REQUIRED ACTION >>
Restate, exactly and without pictures, the lines from the start of the listing below through the line holding "You are a computer-use".
+ + + + +
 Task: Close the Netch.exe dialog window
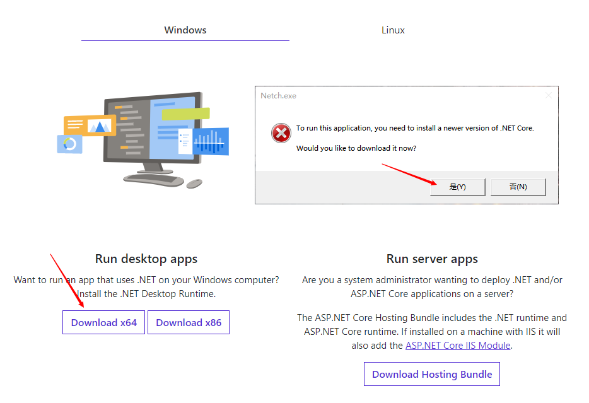[x=548, y=96]
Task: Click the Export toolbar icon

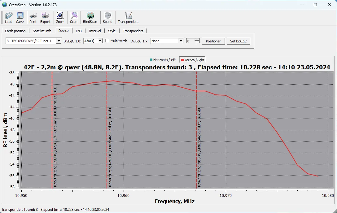Action: [x=45, y=17]
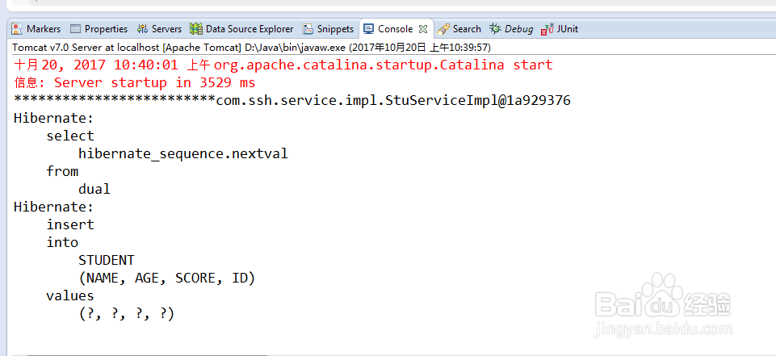The width and height of the screenshot is (776, 356).
Task: Click the Tomcat v7.0 Server description line
Action: pyautogui.click(x=250, y=47)
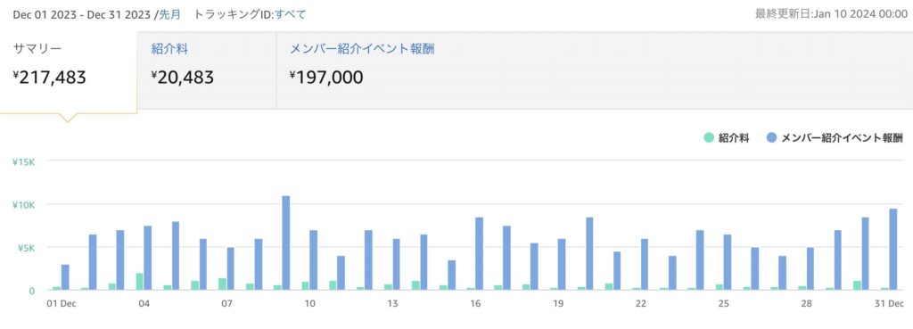Viewport: 913px width, 329px height.
Task: Toggle the メンバー紹介イベント報酬 blue legend dot
Action: click(771, 138)
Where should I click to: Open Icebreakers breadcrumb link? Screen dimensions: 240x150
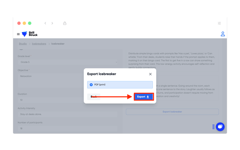[x=39, y=44]
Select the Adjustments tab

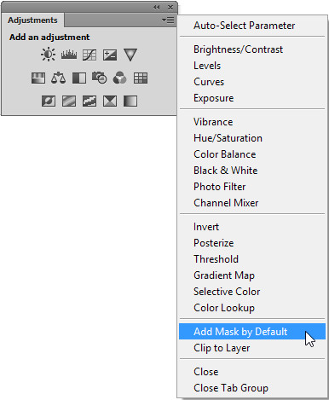pos(32,20)
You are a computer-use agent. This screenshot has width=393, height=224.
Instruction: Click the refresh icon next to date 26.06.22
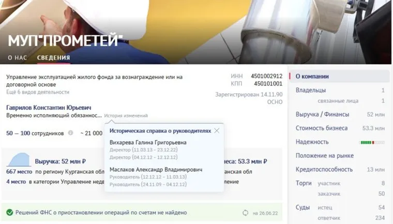tap(246, 213)
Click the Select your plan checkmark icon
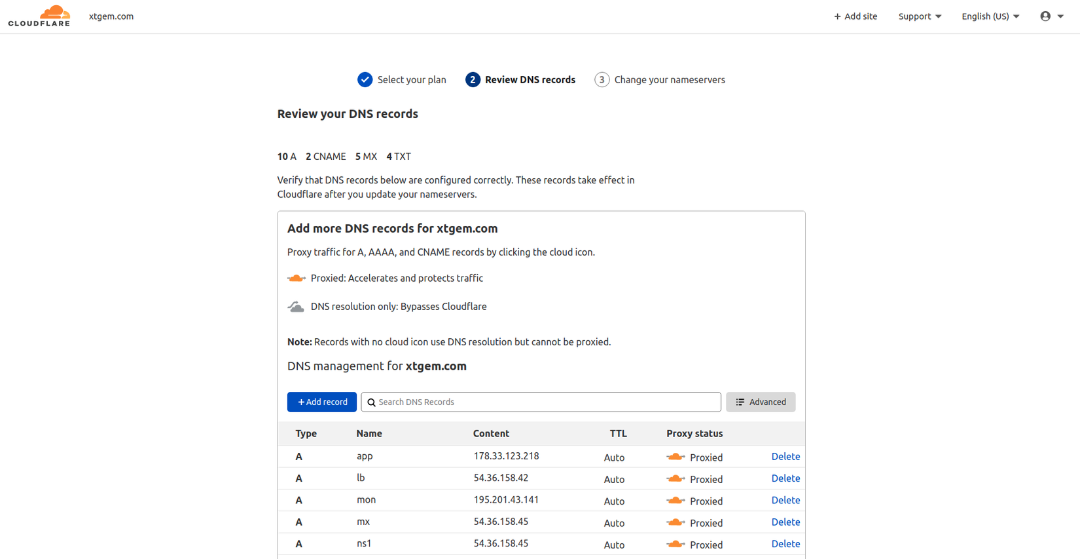The width and height of the screenshot is (1080, 559). click(x=365, y=80)
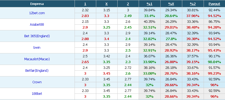Select bwin's red 2.9 home odds

85,51
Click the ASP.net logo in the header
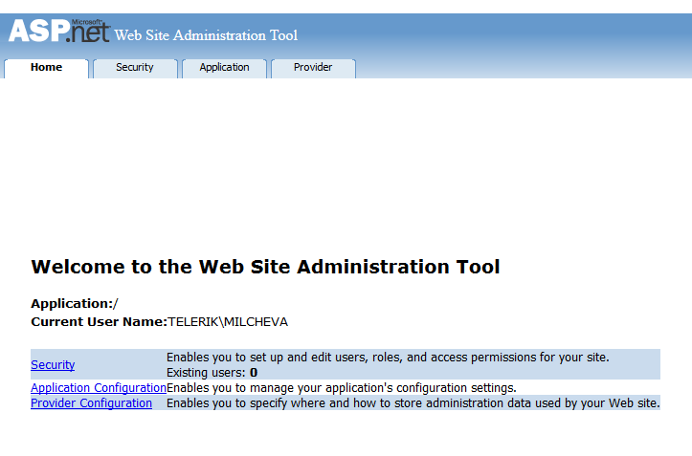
+ + + + +
COMPLETED EXERCISE >>
 Task: Close the Netch.exe dialog window
[x=548, y=96]
Task: Click the Export toolbar icon

Action: [x=45, y=17]
The width and height of the screenshot is (776, 356).
Task: Click the Tomcat v7.0 Server description line
Action: pyautogui.click(x=250, y=47)
Viewport: 913px width, 329px height.
Task: Toggle the メンバー紹介イベント報酬 blue legend dot
Action: click(771, 138)
Where should I click to: Open Icebreakers breadcrumb link? Screen dimensions: 240x150
[x=39, y=44]
Select the Adjustments tab

pos(32,20)
You are a computer-use agent. This screenshot has width=393, height=224.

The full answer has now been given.